Google search results have always been based on relevancy, and the method for tracking that relevancy has always been evolving. Originally the measure of relevancy involved a formula that considered the keywords you used in a search query and the PageRank, which measured the backlinks leading to a particular page. The idea was that websites with lots of links were more important and therefore more relevant to most searches. That's not a bad way of looking at search results, but it's a system that can be gamed, and it's been heavily gamed over the years. Even JC Penney got in trouble for the practice when the New York Times exposed what appeared to be a blackhat linking practice.
So PageRank alone is out. Another way to measure relevancy is to make results highly personal. Throw in results that are geographically near the person searching. If you're looking for a haircut, you probably want the local salon and not just the most popular results on the Web. Also consider search history.
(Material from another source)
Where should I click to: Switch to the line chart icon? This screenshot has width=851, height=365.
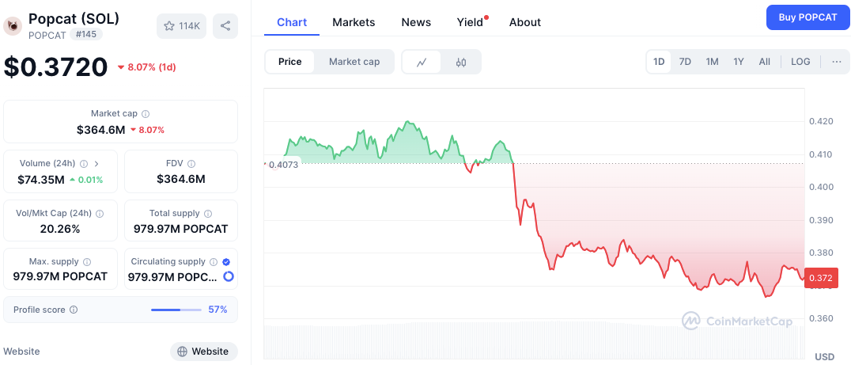coord(422,62)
If someone has repeatedly searched for the same thing, they're probably trying to revisit a site. If someone has been searching for Indonesia in the past, they're looking for the Java island and not the programming language.
So how else do you measure relevancy? One way to do it is to consider social metrics. It's not just a matter of whether or not lots of websites link to a site. Do your friends like it? What about the friends of your friends? Using this social data, you probably will find results that are a little more relevant. After all, if you're looking for a place to get your car fixed or a recipe for hot chocolate, aren't you more likely to ask your friends first?
Unsurprisingly, this shift has raised a lot of privacy and anti-competitive concerns.
Google addressed privacy concerns by making sure all search results for a logged-in user are on an SSL page, and Google is making some efforts to clearly label the personal results and identifying who suggested it and whether it was a public or limited post.
The anti-competitive concerns center around the fact that Google only lists Google+ results in their personal results, not those of Facebook, Twitter, MySpace or other competing social networks. That leads to the complaint that Google is essentially just launching a Google+ advertising service. However, it's not quite as simple as that. Not all of those sites are open, and not all of the use real names, which is one of the items Google has decided should be a priority in social networking services.
Engineers from competing services have tried launching a proof of concept that other social metrics could be used in Google Search plus Your World to rebut the idea that listing other services is beyond Google's current capacity. Search plus Your World is still a work in progress, and they may very well bow to pressure to expand their personal recommendations.
Removing Personal Results
If you don't want to see personal results, whether it's because the idea bothers you or because they're less relevant than your normal results, it's an easy fix. You can just log out of Google, but that's not necessary. There's a toggle on the upper right corner of your screen with a person and a globe. When you don't want personal results, just toggle the globe button, and you're done. It's sometimes instructive just to toggle between the two results to see what the difference is.